Joining us now is Liam Quigley, reporter covering parks and sanitation for WNYC and Gothamist. Hey, Liam. Welcome to the show.
Liam Quigley: Hi. Good morning, Brian.
Brian Lehrer: First of all, for people who don't know you yet and know your beat, what's the breadth of what you're covering for us under parks and sanitation?
Liam Quigley: I cover everything from rats, beaches, pools, trash and putting trash in containers. In doing that, I end up talking to a lot of supers across the city.
Brian Lehrer: Listeners, we will open up the phones on this right away. Any supers listening, first of all? You will get first priority on the phones if we happen to have a super, or let's say even anybody who has ever been a super. 212-433-WNYC. What's the experience like when it comes to handling the trash? What do you consider resident etiquette to be? What's their responsibility? What's your responsibility in a just world and what is it in reality? 212-433-9692. Anybody who lives in an apartment building and is not a super, do you have any questions about throwing out your trash? In particular, how do you handle cardboard boxes in the hyper quantity of delivery that we tend to get these days? 212-433-WNYC, 433-9692.
How did you get on to this angle of cardboard boxes and breaking down the boxes, Liam?

▶ _Extracted material_:
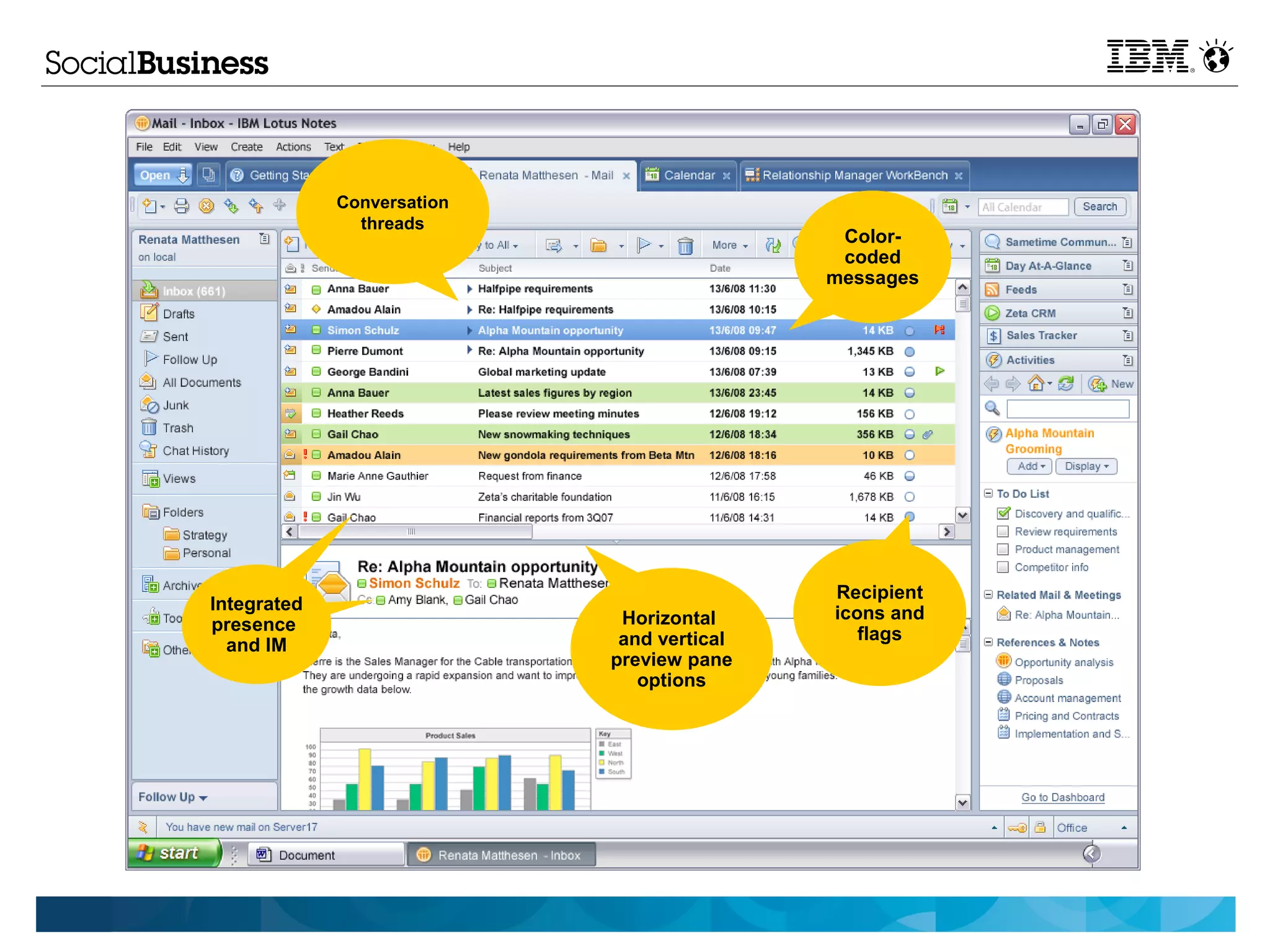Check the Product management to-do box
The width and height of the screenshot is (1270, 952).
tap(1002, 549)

--

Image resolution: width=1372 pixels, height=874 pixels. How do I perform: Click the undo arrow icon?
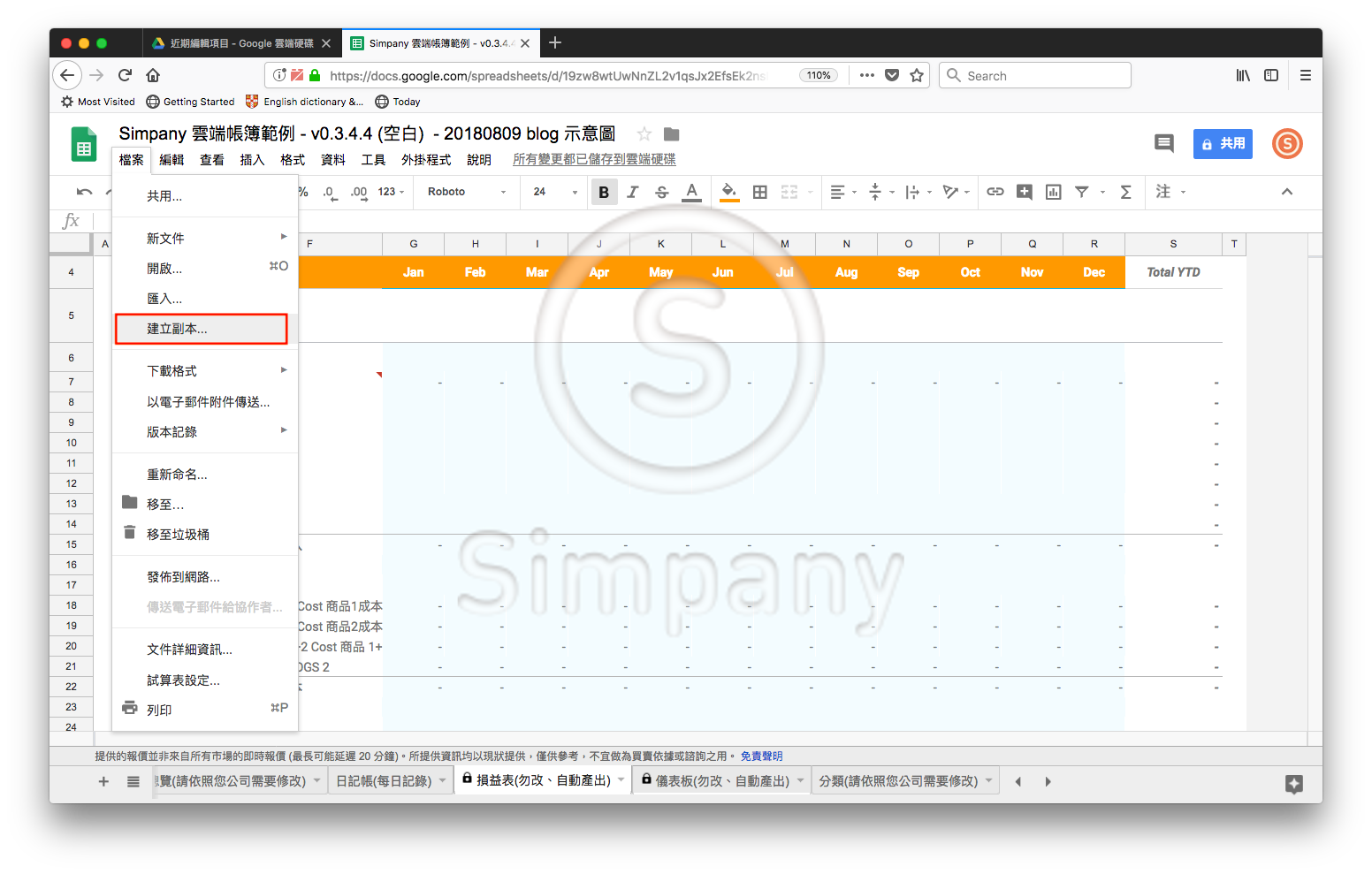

▶ _What you should do_:
In the radio interview transcript, which two outlets does Liam Quigley report for?

▶ _Expected answer_:
WNYC and Gothamist.